Papers / Resources


From Life Insurance Actuary to Disability Claims Scoring Geek (page 3)

Barry Senensky
JHA Disability Bulletin (page 3), September 2007


Dental Insurance Claims: Identification of Atypical Claims Activity

Barry Senensky & Jonathan Polon
Canadian Institute of Actuaries, Member's Paper, April 2007


One-Minute Claims Manager

Barry Senensky & Jonathan Polon
Re Group magazine, Munich Re


Predicting Return to Work with Data Mining

Barry Senensky & Jonathan Polon
Contingencies magazine, American Academy of Actuaries


Setting Reserves, Using Claim Scoring

Barry Senensky
CIA Annual Meeting, November 2005


Predicting Return to Work with Data Mining

Barry Senensky and Jonathan Polon
co-sponsored by the Society of Actuaries (SOA)
Technical paper (55 pages)


LTD Claims Tool Optimizes Resource Allocation

Barry Senensky
ING Re, Disability Forum, pp. 4-5


Sample Scoring Report

Jonathan Polon
Example of a monthly disability scoring report


Data Mining Goes Mainstream

Steve Lohr, New York Times
"It’s really starting to become mainstream," says Mr. Davenport, co-author with Jeanne G. Harris of "Competing on Analytics: The New Science of Winning" (Harvard Business School Press, 2007). The entry barrier, he says, "is no longer technology, but whether you have executives who understand this."


A Hard Look at Soft Fraud

Bingham et al, Contingencies Magazine, American Academy of Actuaries, March/April '06
"How is all of this accomplished? It starts with data, lots and lots of data. Valuable data buried in an organization’s claims, case management, and policy and loss control systems..."


Moneyball: The Art of Winning an Unfair Game

Michael Lewis (ISBN 0-393-05765-8)
"...The collected wisdom of baseball insiders ... is subjective and often flawed. By re-evaluating the strategies that produce wins on the field, Billy Beane and the Oakland Athletics, with approximately $55 million in salary, are competitive with the New York Yankees who spent over $205 million annually." [Wikipedia, "Moneyball"]


Claim Analytics was founded in 2000 by Barry Senensky and Jonathan Polon, both Canadian life insurance actuaries. Barry Senensky and Jonathan Polon had worked for the same major life insurance firm for many years, and knew that data mining techniques and predictive modeling were under-utilized by insurers.
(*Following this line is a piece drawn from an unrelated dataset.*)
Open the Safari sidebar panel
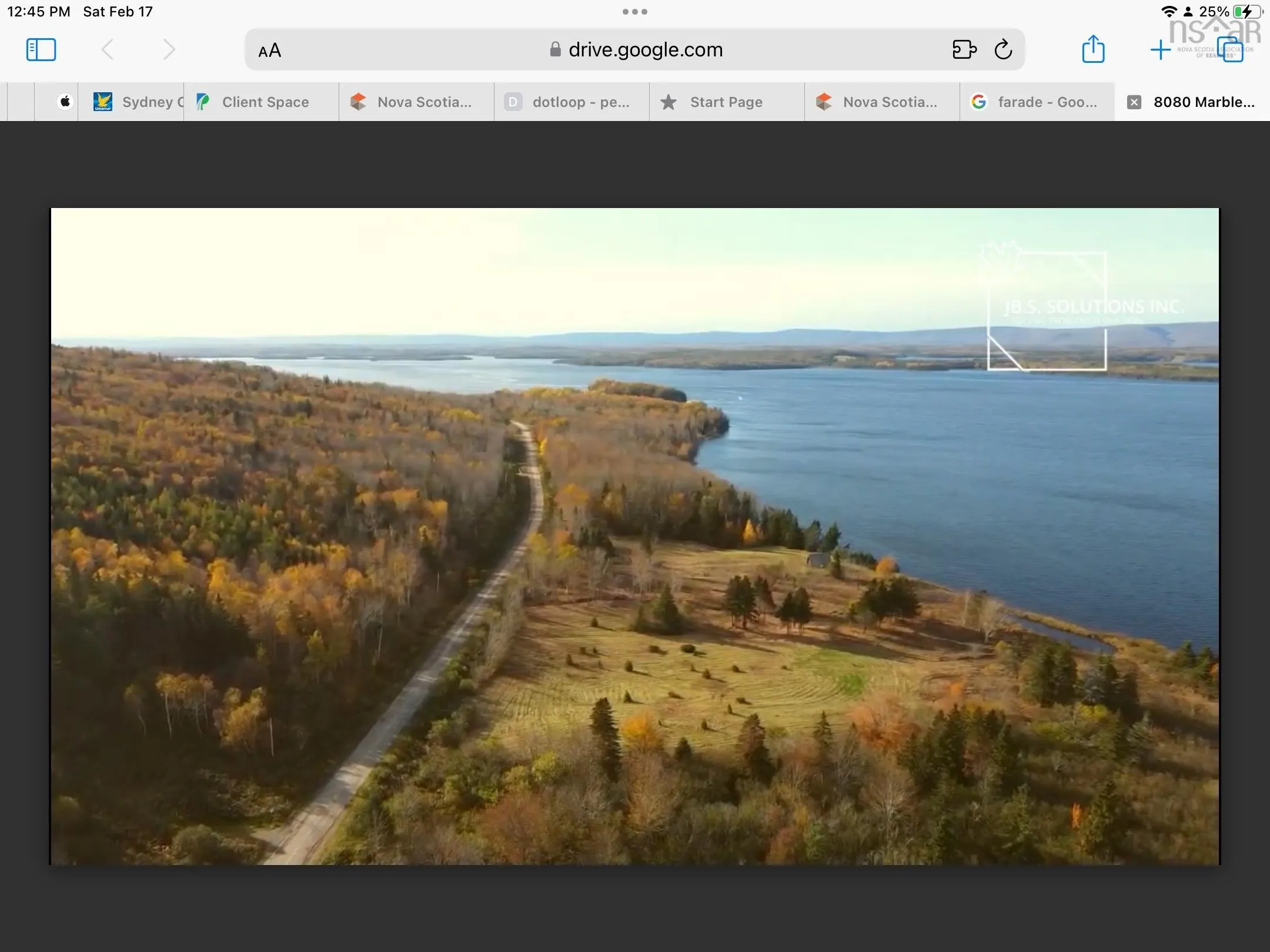Viewport: 1270px width, 952px height. click(41, 49)
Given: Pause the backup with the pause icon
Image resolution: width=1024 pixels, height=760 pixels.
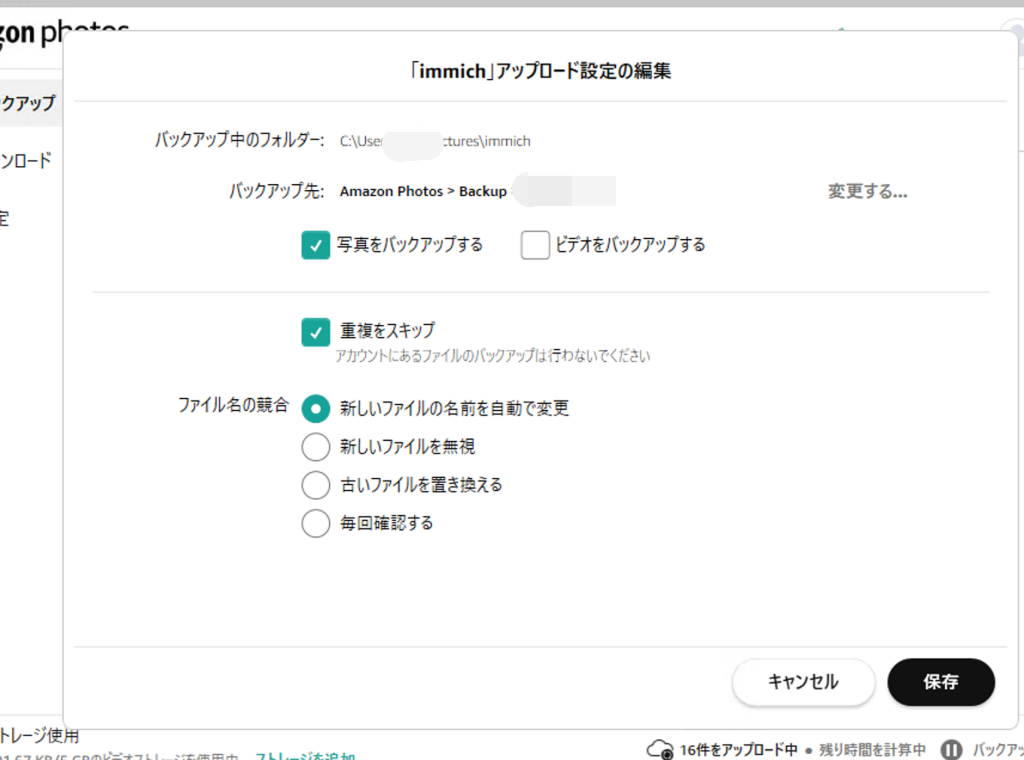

They were interested in starting their own business in the life insurance field. Their first predictive model they were commissioned to build was a claim scoring model, that scored ltd [long term disability] [LTD] claims on likelihood of return to work (rtw).

Jonathan Polon had recently led a team of model-builders in creating a highly successful predictive model to detect credit card fraud. He and Barry Senensky were convinced that many more applications for pattern detection and predictive models existed in insurance.

They chose disability claim scoring as their first project for a number of reasons. First, because almost all firms providing group long term disability [LTD] insurance held a considerable database of stored claims information. Finding an adequate amount of data to build a claims scoring model would not be a problem.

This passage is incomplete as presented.